CDB recognises the value of this Forum in obtaining strengthened high-level commitment by governments of CARICOM to national and regional statistical capacity-building as a central element of the Region’s Post-2015 sustainable development framework. Along with other development partners viz. CIDA, DFID and UNDP, the Bank has contributed over USD6.0 mn since 1995 to assist countries with the conduct of Country Poverty Assessments, which in addition to providing statistics on the nature and characteristics of poverty in the countries, have also resulted in the production of rich national data sets on human and social development for the first time, central statistics offices better equipped and a cadre of persons with skills at various levels in conducting household research. Similar investments have been made over the years in enhancing national trade, economic and environmental data, but there is still some ways to go….

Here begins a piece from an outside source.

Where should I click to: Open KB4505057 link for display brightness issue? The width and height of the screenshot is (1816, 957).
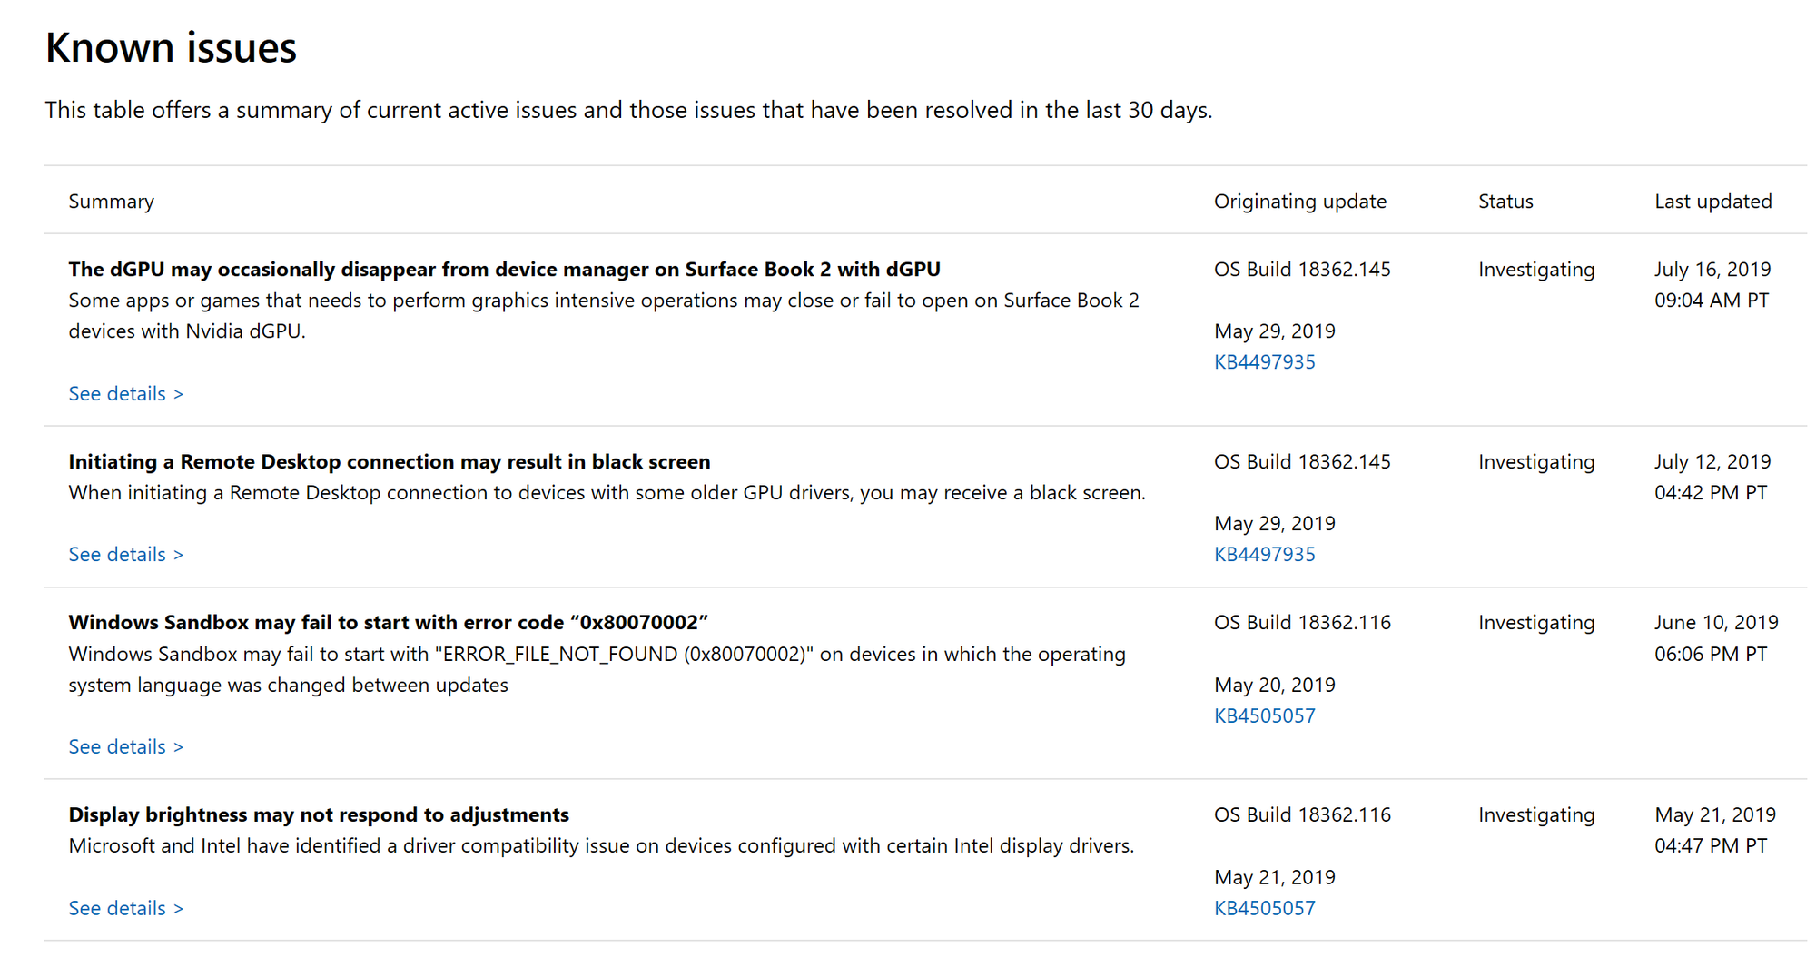click(x=1265, y=907)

Therefore the Bank is committed to continue supporting its BMCs in those areas and in addressing the specific human development measurement issues to be discussed at these meeting i.e. the availability of reliable employment data and labour market information; multi-dimensional poverty measurement; and Census data analysis. It hopes that the deliberations over the next three days will advance beyond discussions and result in firm commitments and the requisite actions subsequently – by the National Governments, ourselves and the other participating development partners – to bring about some real improvements in statistical capacity in the Region; improvements that will enhance NSSs’ capabilities to respond to the data demands presented by the Region’s current development imperatives and the anticipated challenges in the Post-2015 era.